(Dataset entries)
○ ○ ○ ○ ○ ○ ○
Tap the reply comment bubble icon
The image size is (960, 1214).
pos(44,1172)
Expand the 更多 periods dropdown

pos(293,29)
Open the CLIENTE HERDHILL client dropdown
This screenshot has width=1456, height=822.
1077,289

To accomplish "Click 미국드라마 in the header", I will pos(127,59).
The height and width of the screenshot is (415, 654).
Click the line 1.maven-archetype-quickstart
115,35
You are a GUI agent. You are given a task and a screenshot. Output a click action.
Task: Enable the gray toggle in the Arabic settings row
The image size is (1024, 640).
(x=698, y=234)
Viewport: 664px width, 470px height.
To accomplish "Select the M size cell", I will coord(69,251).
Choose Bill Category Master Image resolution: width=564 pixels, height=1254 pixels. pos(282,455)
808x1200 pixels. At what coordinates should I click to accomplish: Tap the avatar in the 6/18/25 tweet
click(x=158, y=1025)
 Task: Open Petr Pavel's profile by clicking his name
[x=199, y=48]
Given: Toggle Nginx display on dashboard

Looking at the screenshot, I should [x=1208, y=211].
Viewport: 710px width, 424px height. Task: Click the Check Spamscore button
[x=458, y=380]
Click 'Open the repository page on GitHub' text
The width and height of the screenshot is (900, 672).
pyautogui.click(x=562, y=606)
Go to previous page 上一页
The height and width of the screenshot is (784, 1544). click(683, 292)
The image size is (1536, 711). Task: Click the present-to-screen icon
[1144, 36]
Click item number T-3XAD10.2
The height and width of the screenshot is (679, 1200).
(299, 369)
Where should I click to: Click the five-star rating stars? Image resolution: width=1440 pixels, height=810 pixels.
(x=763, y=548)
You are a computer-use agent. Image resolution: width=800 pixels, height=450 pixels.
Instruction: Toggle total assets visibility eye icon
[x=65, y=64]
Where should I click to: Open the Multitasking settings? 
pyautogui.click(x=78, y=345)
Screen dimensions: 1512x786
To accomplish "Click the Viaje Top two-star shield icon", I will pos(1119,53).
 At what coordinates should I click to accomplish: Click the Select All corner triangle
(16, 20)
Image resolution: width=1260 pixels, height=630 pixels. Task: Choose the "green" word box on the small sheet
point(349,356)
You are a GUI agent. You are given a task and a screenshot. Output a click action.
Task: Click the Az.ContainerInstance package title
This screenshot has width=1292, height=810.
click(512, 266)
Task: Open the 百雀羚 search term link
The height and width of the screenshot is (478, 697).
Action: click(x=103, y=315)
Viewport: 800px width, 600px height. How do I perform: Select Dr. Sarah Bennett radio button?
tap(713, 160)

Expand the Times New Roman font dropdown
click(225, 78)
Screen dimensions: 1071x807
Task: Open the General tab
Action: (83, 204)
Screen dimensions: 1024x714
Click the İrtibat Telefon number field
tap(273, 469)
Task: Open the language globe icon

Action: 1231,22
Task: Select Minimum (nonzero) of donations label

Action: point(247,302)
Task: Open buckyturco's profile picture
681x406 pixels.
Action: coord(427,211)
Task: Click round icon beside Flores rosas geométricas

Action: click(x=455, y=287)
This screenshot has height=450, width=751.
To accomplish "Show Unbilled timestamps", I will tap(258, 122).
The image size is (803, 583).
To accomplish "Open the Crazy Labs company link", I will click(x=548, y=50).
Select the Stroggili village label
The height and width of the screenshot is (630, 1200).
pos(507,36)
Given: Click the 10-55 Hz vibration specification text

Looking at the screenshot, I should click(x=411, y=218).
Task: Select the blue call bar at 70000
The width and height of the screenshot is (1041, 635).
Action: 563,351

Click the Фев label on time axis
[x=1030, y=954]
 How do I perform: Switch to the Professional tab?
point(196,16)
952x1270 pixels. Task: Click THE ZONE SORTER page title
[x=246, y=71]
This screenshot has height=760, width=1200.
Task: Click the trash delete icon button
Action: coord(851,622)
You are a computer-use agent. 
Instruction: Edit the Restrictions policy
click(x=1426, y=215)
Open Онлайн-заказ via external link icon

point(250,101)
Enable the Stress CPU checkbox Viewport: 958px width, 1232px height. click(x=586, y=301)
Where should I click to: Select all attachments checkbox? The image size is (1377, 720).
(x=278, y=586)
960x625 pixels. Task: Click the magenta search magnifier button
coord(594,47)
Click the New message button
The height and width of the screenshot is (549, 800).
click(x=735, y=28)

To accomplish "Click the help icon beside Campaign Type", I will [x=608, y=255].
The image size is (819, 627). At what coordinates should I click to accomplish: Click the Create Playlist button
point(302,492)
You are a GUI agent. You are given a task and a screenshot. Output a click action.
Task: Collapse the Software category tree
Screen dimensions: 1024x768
○ ○ ○ ○ ○ ○ ○
## What the task asks
Look through the records above and please copy every line in which the string "will" occurs.

## Result of this exercise
To accomplish "Click 미국드라마 in the header", I will pos(127,59).
To accomplish "Select the M size cell", I will coord(69,251).
To accomplish "Click the Viaje Top two-star shield icon", I will pos(1119,53).
To accomplish "Show Unbilled timestamps", I will tap(258, 122).
To accomplish "Open the Crazy Labs company link", I will click(x=548, y=50).
To accomplish "Click the help icon beside Campaign Type", I will [x=608, y=255].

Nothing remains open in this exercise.